Pelo que escutam das conversas de quem passa, alguém
mencionou bombas e que aconteceu uma grande explosão ali por perto. Receia-se
uma vaga de atentados. O melhor é saírem do parque o mais depressa possível,
antes que se generalize a barafunda.
- Vai ver onde se meteu o teu avô! Vai, despacha-te,
não pode estar muito longe. Não tarda muito, isto vai ficar uma grande confusão.
- Estranhas e maravilhosas! Que perfeitas donzelas, e
dançam tão bem. O difícil é escolher. Precisamos de um mês para resolver a
equação. O que me dizes, escritor? Que tal passarmos o mês inteiro neste prédio
iluminado? Inspiração e criatividade não te faltarão depois de uma experiência
assim.
O invisível avança, determinado, e atravessa a porta
de entrada do edifício. As bailarinas nuas continuam a publicitar as formas e
os dotes, com mestria, em cada uma das janelas-montra da fachada.
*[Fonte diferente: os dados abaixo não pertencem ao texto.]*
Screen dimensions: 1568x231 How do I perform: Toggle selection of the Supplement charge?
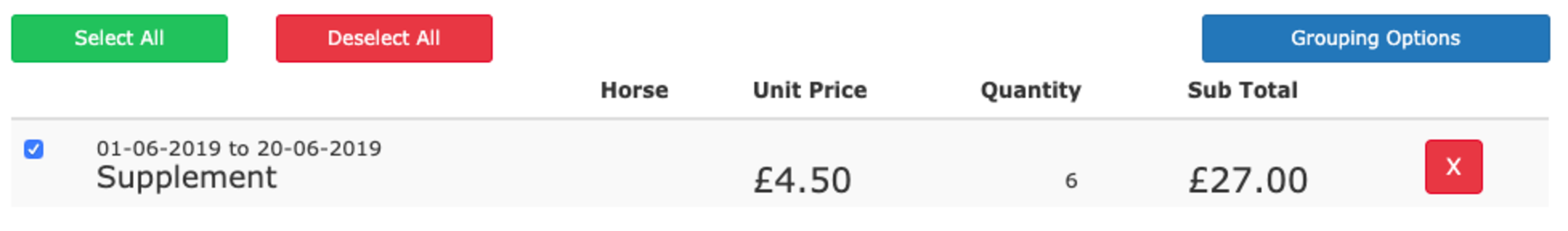pos(34,149)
Helen ainda não escreveu toda a melodia que compôs durante
o banho. O seu corpo molhado é um dos trinta que baila ao ritmo da obra inacabada.
Rui olha para a janela onde a pianista se entretém a compor.
O seu lugar é lá em cima, junto à irlandesa, que já está sentada ao piano a
tocar. É a primeira vez que se escutam estas duzentas notas que fazem vibrar o
ar, e o escritor não as compreende. As outras dançarinas param de bailar. Começam
a arranhar as vidraças com as unhas afiadas. Não querem saber do amor, não
querem saber nada acerca desse sentimento mentiroso. Uma delas parte o vidro da
montra com um pontapé violento. Fere o pé e a perna direita até ao joelho. Olha,
com raiva, para o rosto do escritor. Nua, enfurecida, observa Rui que se mantém
sereno perante a situação.
A jovem de pele morena e cabelos negros ataca-o. Os
lábios da bailarina beijam-no enquanto ela lhe rasga as vestes e o domina.
Helen continua a tocar a obra inacabada no piano do
apartamento, e o escritor recebe o corpo perfumado da deusa de ébano que o
acaba de possuir.
- Então rapaz? Vem até cá acima, sobe pelas escadas, não
te faças rogado. Este vai ser um mês que jamais irás esquecer.
A chuva parou.
Jorge já sabe para qual dos lados avançar.
Retoma o caminho que o levará até à ponte.